Text and item location entries:

+===+

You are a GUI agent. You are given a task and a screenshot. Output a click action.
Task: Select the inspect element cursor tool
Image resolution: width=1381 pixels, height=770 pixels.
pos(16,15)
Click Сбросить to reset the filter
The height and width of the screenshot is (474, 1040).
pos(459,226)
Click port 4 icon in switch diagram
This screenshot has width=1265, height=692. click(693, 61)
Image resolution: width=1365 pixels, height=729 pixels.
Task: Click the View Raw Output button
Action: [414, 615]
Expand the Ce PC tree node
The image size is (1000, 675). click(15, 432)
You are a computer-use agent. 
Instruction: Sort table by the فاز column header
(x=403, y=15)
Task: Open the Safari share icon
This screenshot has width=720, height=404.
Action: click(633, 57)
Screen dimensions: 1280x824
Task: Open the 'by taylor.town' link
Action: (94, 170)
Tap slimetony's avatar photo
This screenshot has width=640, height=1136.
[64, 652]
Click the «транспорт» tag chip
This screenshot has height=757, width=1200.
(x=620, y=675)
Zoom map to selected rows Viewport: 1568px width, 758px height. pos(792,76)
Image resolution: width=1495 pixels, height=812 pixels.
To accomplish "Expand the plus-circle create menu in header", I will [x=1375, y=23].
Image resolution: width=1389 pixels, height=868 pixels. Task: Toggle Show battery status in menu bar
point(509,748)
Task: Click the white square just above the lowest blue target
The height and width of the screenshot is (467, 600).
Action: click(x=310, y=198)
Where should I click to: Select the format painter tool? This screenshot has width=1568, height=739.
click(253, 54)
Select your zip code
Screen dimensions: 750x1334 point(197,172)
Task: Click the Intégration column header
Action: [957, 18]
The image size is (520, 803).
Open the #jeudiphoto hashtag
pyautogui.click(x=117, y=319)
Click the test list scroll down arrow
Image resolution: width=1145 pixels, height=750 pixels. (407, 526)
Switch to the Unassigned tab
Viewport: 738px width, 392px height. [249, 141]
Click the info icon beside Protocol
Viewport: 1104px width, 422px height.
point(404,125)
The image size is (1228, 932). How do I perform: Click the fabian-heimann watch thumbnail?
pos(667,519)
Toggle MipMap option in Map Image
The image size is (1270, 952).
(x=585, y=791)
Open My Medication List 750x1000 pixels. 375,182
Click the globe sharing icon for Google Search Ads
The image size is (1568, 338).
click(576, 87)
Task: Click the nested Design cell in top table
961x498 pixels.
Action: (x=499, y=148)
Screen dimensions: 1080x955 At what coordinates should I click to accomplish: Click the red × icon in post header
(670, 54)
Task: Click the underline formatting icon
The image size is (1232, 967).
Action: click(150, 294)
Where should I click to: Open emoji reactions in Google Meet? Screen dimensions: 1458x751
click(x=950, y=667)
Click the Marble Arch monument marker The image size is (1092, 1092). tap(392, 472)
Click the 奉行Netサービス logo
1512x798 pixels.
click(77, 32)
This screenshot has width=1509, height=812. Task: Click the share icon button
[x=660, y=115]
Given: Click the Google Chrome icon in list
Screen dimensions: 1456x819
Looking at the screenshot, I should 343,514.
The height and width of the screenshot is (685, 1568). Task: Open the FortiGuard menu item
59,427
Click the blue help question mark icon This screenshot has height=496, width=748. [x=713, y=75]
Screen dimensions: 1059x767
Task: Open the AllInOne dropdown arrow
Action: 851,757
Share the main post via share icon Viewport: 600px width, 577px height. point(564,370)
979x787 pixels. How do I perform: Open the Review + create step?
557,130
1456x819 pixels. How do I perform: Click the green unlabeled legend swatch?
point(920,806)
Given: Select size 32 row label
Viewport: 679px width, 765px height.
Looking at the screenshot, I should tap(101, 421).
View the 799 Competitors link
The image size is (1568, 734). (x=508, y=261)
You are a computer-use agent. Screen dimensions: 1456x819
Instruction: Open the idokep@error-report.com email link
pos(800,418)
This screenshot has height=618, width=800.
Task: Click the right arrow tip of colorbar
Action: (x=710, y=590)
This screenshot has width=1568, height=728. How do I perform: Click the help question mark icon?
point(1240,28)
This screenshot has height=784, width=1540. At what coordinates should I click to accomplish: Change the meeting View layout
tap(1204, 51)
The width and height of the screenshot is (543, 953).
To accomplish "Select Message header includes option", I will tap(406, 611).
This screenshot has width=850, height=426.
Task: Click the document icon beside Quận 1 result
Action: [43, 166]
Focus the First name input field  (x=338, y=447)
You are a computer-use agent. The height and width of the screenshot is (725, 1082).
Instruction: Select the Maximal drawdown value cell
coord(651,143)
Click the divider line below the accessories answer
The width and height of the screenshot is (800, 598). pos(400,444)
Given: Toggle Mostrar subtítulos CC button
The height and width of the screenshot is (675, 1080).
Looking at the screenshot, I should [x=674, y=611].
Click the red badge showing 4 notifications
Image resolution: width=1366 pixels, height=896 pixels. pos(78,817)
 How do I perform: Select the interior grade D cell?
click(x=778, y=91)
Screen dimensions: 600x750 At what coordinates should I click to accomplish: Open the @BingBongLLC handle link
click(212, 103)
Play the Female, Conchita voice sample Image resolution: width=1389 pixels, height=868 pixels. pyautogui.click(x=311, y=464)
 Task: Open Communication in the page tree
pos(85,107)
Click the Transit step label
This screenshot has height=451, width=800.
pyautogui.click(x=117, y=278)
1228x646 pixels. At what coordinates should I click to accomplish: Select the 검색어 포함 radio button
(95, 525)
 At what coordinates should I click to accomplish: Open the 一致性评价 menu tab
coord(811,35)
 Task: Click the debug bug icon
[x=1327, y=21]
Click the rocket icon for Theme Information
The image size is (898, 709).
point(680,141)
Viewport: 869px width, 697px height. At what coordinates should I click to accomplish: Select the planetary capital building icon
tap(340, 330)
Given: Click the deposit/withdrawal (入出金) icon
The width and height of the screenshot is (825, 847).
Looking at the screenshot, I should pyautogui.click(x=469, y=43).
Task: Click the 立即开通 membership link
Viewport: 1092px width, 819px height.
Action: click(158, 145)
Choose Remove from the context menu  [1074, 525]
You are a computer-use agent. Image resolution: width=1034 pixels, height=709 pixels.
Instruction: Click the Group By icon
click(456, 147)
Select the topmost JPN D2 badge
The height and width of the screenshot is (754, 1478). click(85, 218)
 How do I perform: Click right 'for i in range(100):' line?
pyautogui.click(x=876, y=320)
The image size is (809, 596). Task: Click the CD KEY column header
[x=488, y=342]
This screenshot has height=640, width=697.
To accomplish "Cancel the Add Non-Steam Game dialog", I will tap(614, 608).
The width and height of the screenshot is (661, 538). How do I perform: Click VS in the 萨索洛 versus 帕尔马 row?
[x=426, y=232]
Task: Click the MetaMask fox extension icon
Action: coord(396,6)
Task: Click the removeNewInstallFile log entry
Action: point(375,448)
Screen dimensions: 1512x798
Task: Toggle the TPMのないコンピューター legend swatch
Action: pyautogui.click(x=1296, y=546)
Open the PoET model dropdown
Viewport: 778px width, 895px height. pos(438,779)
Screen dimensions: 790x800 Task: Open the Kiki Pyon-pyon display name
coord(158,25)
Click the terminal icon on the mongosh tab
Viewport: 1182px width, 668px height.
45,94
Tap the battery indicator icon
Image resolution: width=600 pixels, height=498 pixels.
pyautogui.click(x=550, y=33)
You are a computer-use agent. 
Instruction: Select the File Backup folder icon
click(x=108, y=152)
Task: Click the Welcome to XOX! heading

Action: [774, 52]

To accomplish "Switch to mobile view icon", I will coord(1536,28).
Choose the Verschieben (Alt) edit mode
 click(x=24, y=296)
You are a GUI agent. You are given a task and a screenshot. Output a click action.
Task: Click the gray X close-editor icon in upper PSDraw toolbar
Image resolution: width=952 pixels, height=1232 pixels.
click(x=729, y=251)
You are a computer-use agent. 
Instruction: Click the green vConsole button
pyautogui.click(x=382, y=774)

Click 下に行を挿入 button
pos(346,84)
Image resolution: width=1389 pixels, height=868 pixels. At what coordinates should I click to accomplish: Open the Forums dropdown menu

+===+

→ **PROBLEM TO SOLVE**
How many lines in the records above contain the string "will"? Reply with the number only.

→ **OUTPUT FOR THIS EXERCISE**
4